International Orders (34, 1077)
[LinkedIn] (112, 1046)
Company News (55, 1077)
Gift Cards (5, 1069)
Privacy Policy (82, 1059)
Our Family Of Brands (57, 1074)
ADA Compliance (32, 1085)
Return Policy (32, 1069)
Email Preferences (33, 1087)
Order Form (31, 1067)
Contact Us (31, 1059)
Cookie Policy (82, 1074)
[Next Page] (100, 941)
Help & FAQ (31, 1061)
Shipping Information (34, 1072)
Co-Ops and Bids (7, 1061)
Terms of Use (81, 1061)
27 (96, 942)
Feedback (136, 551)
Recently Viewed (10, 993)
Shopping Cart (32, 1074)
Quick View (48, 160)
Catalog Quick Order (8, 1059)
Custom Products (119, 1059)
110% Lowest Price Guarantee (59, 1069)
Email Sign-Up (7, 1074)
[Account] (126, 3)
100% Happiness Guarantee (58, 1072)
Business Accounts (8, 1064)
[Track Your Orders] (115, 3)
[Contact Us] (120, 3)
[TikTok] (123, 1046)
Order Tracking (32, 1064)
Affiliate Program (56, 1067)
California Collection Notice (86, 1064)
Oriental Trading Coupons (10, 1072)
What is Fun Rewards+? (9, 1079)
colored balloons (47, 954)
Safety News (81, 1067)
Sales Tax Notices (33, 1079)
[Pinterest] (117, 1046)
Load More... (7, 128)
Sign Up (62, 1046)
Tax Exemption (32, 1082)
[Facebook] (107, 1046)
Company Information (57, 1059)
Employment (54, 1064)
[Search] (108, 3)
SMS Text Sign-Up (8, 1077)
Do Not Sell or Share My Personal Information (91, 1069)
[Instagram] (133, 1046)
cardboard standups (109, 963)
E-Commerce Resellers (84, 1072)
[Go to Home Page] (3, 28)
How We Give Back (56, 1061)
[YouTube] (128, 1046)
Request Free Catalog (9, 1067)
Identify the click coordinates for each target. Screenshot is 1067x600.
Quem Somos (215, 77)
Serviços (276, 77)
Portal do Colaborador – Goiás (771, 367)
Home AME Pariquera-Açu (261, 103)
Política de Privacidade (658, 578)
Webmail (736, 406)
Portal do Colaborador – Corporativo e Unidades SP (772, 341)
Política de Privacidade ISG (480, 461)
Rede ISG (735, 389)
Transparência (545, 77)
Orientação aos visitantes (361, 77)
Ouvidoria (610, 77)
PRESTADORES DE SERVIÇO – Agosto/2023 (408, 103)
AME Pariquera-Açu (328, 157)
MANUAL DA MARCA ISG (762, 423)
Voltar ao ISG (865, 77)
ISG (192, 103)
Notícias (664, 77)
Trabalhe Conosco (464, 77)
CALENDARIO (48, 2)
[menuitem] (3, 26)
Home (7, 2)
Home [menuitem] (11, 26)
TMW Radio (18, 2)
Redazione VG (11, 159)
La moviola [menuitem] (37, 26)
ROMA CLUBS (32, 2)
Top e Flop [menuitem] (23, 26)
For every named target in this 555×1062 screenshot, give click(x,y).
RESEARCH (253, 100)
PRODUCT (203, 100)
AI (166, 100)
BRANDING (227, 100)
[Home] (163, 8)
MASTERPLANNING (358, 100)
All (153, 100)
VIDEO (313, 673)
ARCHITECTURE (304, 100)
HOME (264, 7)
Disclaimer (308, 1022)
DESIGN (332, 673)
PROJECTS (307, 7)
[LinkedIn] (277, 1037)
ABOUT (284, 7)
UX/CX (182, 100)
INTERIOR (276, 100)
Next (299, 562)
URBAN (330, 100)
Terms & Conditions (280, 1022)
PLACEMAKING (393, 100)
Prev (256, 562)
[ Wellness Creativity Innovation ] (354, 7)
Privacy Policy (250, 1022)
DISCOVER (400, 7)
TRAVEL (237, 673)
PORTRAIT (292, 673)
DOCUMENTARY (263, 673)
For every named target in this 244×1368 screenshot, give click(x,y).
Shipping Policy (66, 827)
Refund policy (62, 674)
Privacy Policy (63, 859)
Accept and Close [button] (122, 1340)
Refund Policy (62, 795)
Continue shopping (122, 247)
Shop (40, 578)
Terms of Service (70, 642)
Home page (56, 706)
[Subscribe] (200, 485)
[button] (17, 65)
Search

§ What needs to be done:
Can you quote all of the records above, line for line and without changing a single character?

§ Answer to this problem:
International Orders (34, 1077)
[LinkedIn] (112, 1046)
Company News (55, 1077)
Gift Cards (5, 1069)
Privacy Policy (82, 1059)
Our Family Of Brands (57, 1074)
ADA Compliance (32, 1085)
Return Policy (32, 1069)
Email Preferences (33, 1087)
Order Form (31, 1067)
Contact Us (31, 1059)
Cookie Policy (82, 1074)
[Next Page] (100, 941)
Help & FAQ (31, 1061)
Shipping Information (34, 1072)
Co-Ops and Bids (7, 1061)
Terms of Use (81, 1061)
27 (96, 942)
Feedback (136, 551)
Recently Viewed (10, 993)
Shopping Cart (32, 1074)
Quick View (48, 160)
Catalog Quick Order (8, 1059)
Custom Products (119, 1059)
110% Lowest Price Guarantee (59, 1069)
Email Sign-Up (7, 1074)
[Account] (126, 3)
100% Happiness Guarantee (58, 1072)
Business Accounts (8, 1064)
[Track Your Orders] (115, 3)
[Contact Us] (120, 3)
[TikTok] (123, 1046)
Order Tracking (32, 1064)
Affiliate Program (56, 1067)
California Collection Notice (86, 1064)
Oriental Trading Coupons (10, 1072)
What is Fun Rewards+? (9, 1079)
colored balloons (47, 954)
Safety News (81, 1067)
Sales Tax Notices (33, 1079)
[Pinterest] (117, 1046)
Load More... (7, 128)
Sign Up (62, 1046)
Tax Exemption (32, 1082)
[Facebook] (107, 1046)
Company Information (57, 1059)
Employment (54, 1064)
[Search] (108, 3)
SMS Text Sign-Up (8, 1077)
Do Not Sell or Share My Personal Information (91, 1069)
[Instagram] (133, 1046)
cardboard standups (109, 963)
E-Commerce Resellers (84, 1072)
[Go to Home Page] (3, 28)
How We Give Back (56, 1061)
[YouTube] (128, 1046)
Request Free Catalog (9, 1067)
Identify the click coordinates for each target. Screenshot is 1067x600.
Quem Somos (215, 77)
Serviços (276, 77)
Portal do Colaborador – Goiás (771, 367)
Home AME Pariquera-Açu (261, 103)
Política de Privacidade (658, 578)
Webmail (736, 406)
Portal do Colaborador – Corporativo e Unidades SP (772, 341)
Política de Privacidade ISG (480, 461)
Rede ISG (735, 389)
Transparência (545, 77)
Orientação aos visitantes (361, 77)
Ouvidoria (610, 77)
PRESTADORES DE SERVIÇO – Agosto/2023 (408, 103)
AME Pariquera-Açu (328, 157)
MANUAL DA MARCA ISG (762, 423)
Voltar ao ISG (865, 77)
ISG (192, 103)
Notícias (664, 77)
Trabalhe Conosco (464, 77)
CALENDARIO (48, 2)
[menuitem] (3, 26)
Home (7, 2)
Home [menuitem] (11, 26)
TMW Radio (18, 2)
Redazione VG (11, 159)
La moviola [menuitem] (37, 26)
ROMA CLUBS (32, 2)
Top e Flop [menuitem] (23, 26)
For every named target in this 555×1062 screenshot, give click(x,y).
RESEARCH (253, 100)
PRODUCT (203, 100)
AI (166, 100)
BRANDING (227, 100)
[Home] (163, 8)
MASTERPLANNING (358, 100)
All (153, 100)
VIDEO (313, 673)
ARCHITECTURE (304, 100)
HOME (264, 7)
Disclaimer (308, 1022)
DESIGN (332, 673)
PROJECTS (307, 7)
[LinkedIn] (277, 1037)
ABOUT (284, 7)
UX/CX (182, 100)
INTERIOR (276, 100)
Next (299, 562)
URBAN (330, 100)
Terms & Conditions (280, 1022)
PLACEMAKING (393, 100)
Prev (256, 562)
[ Wellness Creativity Innovation ] (354, 7)
Privacy Policy (250, 1022)
DISCOVER (400, 7)
TRAVEL (237, 673)
PORTRAIT (292, 673)
DOCUMENTARY (263, 673)
For every named target in this 244×1368 screenshot, give click(x,y).
Shipping Policy (66, 827)
Refund policy (62, 674)
Privacy Policy (63, 859)
Accept and Close [button] (122, 1340)
Refund Policy (62, 795)
Continue shopping (122, 247)
Shop (40, 578)
Terms of Service (70, 642)
Home page (56, 706)
[Subscribe] (200, 485)
[button] (17, 65)
Search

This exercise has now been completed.